Madeira vet remembers cold of Europe during World War II

By Regina Villiers. Originally published November 22, 2000 in The Suburban Life, added November 16, 2020.

James Walter during World War II and James Walter today.

     When James Walter of Madeira thinks back to his service in the U.S. Air Force in World War II, he remembers most that he was always cold and that he never got any sleep.

     He was inducted into the Air Force on March 20, 1943.  Although he was married and already had one child, he volunteered.  He chose the Air force because he has always liked aviation and was working as an aircraft engine assembler at the time.

     Walter became a member of the 892nd Air Engineering Squadron.

     He served nine months and two days in the U.S. before being sent to the European Theater of Operations, where he served almost two years before being sent home in November 1945.

     That was a long, long time ago.  His memories of those years have dimmed and somehow melded together into one big memory of sameness.  He’s also a modest man who is reticent to talk about it.  Over and over in an interview he kept saying, “Don’t make a big deal of it.”

     But it was a big deal.  Anyone who served two years in Europe in the air offensive in those years was a big deal.

     His military transcript record says he served in the Ardennes, Central Europe, Normandy, Northern France and the Rhineland.  That covers lots of territory and lots of battles.

     Either of those could be many stories or even books, but getting Walter to talk about them is as futile as eating tomato soup with chopsticks.  Anyone who was even near Normandy could be the subject of a book, not just a mere postscript.

     Of all the battles and all the locations, his memories of the Battle of the Bulge and of Belgium are the most vivid.  The battle of the Bulge occurred in December 1944 when the Allies were striving to occupy the Rhineland.  To try to counteract, Hitler ordered the German command to attack through the Ardennes Forest.  The Allies hung on, and by the beginning of 1945, they attacked the Ardennes bulge from all sides, ultimately prevailing.  Allied casualties totaled about 77,000, but Walter came through without a scratch.

     “I was lucky,” he says.  

     More than the fighting, Walter remembers the people of Belgium, their kindness and how they helped the American soldiers.  The warmth of the people helped to overcome the cold.  

     “It was so cold,” he said, “so they would sew blankets around or sleeping bags to make them warmer.  And they had places in buildings and even in their homes where they would hide us out and let us sleep inside out of the cold.”

     Walter downplays his role.  As a mechanic, he did not fly the planes, where he insists all the danger was.  Only once did he serve as a tail gunner I a B-17 bomber.  He says that was enough.

     “That taught me who the real heroes were,” he said.  “When I saw men go out in planes and not come back, or when I saw boys frozen to death in foxholes, I knew I had it easy.”

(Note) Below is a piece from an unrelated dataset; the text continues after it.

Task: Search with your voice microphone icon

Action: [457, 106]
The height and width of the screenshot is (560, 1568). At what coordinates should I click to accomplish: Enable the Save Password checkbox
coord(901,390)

     His military transcript lists his decorations and citations as:  the Unit Merit Service award, the Good Conduct Medal, WWII Victory Medal, the American Campaign Medal, the Belgian Fourregere, and the EAME Campaign Medal with six bronze stars.

     They’re gone.  He doesn’t have them anymore and doesn’t know how, when or where they disappeared.  Somehow, they did.  “They were used by my son for show and tell.”

     But he would like to have them now, even though he was never much into displays or scrapbooks.

     Even most of his pictures from back then have disappeared.  He doesn’t know what happened to them.

     After the war, he came back to Cincinnati and went to work.  

     “Since I’d gone to aviation school,” he said, “it was easy to get a job with what I most liked to do – planes.”

     He worked for a time with Ford Motor, testing engines.  Then he worked for 31 years testing engines at General Electric.

     He also served five years with the Air Force Reserve at Wilmington.

     Mostly, though, he just came home and tried to forget.

     But all the years since have not dimmed two memories.  He can’t forget the bitter cold.  “And I don’t remember ever getting any sleep.”